General information
- Location: Turkey
- Coordinates: 39°52′03″N 33°32′07″E﻿ / ﻿39.867437°N 33.535192°E
- System: TCDD high-speed rail station
- Owner: Turkish State Railways
- Line: Ankara-Sivas high-speed railway
- Platforms: 2 side platforms
- Tracks: 4

History
- Opened: 26 April 2023

Services
| Preceding station | TCDD Taşımacılık |  |  | Following station |
| Kayaş towards Ankara |  | Yüksek Hızlı Tren |  | Yozgat towards Sivas |

Location

= Kırıkkale YHT railway station =

Railway station just north of Kırıkkale, Turkey

Kırıkkale YHT railway station, short for Kırıkkale Yüksek Hızlı Tren railway station (Kırıkkale Yüksek Hızlı Tren garı), is a railway station located just north of Kırıkkale, Turkey.
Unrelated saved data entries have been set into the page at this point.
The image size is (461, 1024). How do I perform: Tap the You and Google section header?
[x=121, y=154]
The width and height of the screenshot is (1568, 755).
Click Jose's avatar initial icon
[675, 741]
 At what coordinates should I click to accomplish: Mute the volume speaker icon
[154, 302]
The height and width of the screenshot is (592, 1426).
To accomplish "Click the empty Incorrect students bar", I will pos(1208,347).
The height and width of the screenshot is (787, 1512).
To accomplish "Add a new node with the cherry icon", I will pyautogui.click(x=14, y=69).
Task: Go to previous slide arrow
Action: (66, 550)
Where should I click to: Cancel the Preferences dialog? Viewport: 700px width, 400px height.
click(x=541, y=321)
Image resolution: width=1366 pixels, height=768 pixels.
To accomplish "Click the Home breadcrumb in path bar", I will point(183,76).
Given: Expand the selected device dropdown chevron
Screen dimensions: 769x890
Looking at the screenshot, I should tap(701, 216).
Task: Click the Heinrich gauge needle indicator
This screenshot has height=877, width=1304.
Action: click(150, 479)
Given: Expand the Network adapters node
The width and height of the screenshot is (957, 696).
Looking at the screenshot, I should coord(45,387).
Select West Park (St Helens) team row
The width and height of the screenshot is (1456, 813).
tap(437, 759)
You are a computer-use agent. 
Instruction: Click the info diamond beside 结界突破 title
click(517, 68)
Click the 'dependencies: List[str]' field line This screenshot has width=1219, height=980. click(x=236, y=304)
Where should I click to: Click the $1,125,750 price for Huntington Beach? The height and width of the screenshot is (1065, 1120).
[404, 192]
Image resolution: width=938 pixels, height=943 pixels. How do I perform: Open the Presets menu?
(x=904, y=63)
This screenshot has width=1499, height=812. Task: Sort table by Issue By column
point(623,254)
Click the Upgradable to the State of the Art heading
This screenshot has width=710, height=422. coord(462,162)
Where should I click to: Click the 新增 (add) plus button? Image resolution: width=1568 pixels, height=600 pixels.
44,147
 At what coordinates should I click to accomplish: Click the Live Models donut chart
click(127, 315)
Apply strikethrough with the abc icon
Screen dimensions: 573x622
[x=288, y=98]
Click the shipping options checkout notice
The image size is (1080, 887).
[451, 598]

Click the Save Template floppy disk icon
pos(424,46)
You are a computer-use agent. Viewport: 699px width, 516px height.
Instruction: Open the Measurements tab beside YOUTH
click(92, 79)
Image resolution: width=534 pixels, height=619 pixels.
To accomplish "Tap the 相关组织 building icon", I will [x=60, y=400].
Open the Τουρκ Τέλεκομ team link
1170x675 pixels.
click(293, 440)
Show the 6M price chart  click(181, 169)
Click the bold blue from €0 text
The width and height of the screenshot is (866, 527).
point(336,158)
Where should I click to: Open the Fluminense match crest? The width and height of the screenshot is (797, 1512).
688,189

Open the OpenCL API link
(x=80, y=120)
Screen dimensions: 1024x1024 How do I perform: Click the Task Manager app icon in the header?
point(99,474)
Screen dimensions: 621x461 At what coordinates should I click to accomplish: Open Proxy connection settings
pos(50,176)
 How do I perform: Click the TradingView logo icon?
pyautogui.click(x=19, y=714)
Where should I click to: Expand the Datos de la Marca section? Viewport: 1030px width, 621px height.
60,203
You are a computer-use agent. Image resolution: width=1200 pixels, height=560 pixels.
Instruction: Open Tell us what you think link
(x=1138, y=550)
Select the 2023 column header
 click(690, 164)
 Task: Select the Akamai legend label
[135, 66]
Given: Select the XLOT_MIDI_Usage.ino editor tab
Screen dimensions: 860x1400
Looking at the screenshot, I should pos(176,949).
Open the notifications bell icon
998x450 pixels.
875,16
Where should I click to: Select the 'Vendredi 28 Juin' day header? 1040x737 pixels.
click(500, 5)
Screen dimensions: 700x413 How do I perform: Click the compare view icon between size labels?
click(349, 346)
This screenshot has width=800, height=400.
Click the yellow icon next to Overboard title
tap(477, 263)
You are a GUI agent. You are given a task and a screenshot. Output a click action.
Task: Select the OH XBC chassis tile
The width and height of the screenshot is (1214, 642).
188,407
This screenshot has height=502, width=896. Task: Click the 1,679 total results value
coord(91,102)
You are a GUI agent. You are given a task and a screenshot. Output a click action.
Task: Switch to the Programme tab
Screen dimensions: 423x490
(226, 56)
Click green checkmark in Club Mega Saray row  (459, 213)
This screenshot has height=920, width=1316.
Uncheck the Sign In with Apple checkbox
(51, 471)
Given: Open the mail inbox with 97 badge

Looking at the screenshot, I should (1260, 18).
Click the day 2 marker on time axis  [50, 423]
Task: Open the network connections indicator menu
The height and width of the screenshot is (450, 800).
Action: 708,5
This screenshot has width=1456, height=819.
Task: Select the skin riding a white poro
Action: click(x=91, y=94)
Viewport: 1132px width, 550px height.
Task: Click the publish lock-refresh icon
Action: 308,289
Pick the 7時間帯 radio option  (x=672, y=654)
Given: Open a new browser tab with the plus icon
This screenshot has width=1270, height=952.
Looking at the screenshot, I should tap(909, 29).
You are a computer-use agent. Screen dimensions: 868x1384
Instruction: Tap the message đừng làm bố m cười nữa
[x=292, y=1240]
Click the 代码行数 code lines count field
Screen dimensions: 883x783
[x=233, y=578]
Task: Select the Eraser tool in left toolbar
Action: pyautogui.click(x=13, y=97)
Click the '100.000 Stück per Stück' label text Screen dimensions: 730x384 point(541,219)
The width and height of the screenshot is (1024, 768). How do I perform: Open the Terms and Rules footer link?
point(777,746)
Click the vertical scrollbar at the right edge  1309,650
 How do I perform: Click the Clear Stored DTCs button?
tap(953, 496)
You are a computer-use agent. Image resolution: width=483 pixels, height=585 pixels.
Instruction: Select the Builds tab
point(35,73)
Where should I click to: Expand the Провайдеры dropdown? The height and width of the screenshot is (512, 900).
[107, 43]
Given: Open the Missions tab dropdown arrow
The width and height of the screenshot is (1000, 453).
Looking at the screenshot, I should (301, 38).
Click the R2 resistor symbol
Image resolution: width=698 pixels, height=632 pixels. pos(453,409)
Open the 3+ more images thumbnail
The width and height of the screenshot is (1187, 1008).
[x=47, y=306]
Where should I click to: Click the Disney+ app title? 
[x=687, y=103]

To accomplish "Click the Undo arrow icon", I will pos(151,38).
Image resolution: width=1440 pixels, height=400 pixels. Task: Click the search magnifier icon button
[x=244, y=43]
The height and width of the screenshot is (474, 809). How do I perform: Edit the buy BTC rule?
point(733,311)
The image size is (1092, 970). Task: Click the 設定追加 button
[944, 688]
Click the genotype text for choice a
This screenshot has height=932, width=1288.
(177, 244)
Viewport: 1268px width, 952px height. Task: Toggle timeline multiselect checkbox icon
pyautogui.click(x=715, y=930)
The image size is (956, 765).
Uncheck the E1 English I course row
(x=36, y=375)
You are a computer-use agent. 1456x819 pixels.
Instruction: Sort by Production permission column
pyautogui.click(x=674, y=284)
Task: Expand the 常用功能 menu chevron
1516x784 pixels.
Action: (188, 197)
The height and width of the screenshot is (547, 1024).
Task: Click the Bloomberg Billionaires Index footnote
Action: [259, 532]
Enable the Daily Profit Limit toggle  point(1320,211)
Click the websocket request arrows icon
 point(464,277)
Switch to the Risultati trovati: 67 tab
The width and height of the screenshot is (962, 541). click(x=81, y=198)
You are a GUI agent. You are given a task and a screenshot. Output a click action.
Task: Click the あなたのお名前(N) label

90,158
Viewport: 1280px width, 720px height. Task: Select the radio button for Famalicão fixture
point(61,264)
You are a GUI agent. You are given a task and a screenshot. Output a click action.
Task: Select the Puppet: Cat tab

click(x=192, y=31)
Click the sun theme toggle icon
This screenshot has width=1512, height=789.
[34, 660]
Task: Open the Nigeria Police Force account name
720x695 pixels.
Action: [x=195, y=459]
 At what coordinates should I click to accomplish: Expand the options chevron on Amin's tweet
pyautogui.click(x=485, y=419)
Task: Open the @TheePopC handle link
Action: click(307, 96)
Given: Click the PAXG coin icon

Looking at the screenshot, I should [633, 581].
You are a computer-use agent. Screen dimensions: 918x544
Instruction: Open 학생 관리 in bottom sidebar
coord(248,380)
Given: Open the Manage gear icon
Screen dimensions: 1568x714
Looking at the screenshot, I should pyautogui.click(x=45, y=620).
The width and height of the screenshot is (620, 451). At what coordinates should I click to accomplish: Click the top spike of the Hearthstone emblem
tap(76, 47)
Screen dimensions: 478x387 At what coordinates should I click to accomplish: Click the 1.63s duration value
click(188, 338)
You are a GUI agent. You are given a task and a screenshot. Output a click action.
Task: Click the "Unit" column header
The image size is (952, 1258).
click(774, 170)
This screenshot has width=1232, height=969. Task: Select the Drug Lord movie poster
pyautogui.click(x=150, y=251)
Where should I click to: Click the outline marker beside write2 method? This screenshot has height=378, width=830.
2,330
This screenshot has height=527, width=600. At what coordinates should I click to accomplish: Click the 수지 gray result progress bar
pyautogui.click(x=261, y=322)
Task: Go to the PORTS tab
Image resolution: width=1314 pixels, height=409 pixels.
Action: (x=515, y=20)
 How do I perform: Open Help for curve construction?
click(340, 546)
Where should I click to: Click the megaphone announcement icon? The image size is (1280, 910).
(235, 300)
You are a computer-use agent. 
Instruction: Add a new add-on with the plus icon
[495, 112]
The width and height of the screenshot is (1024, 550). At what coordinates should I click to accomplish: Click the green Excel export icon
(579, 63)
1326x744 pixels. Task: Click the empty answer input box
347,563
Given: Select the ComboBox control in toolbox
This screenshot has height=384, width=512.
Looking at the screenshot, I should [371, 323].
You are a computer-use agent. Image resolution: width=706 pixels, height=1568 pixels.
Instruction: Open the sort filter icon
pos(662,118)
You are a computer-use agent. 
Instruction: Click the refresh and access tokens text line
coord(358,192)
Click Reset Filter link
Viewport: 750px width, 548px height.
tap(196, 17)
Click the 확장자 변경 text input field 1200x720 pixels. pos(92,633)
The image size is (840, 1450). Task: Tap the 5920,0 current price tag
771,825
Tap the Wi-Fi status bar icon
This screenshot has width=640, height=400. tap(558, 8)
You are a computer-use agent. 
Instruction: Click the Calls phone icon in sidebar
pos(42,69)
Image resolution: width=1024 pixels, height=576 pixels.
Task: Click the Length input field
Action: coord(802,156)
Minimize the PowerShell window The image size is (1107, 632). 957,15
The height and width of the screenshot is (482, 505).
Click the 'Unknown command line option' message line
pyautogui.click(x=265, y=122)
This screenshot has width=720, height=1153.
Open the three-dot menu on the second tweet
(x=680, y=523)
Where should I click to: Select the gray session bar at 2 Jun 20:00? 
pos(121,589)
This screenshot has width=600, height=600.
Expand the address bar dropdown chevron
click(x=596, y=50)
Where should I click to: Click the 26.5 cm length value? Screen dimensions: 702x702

The station is located along the D.200 highway on the northern perimeter of the city, and will service high-speed trains along the Ankara–Sivas high-speed railway.

Kırıkkale YHT station is one of two stations in Kırıkkale, together with Kırıkkale station, which is serviced by conventional trains. The YHT stands for HSR or High-speed railway.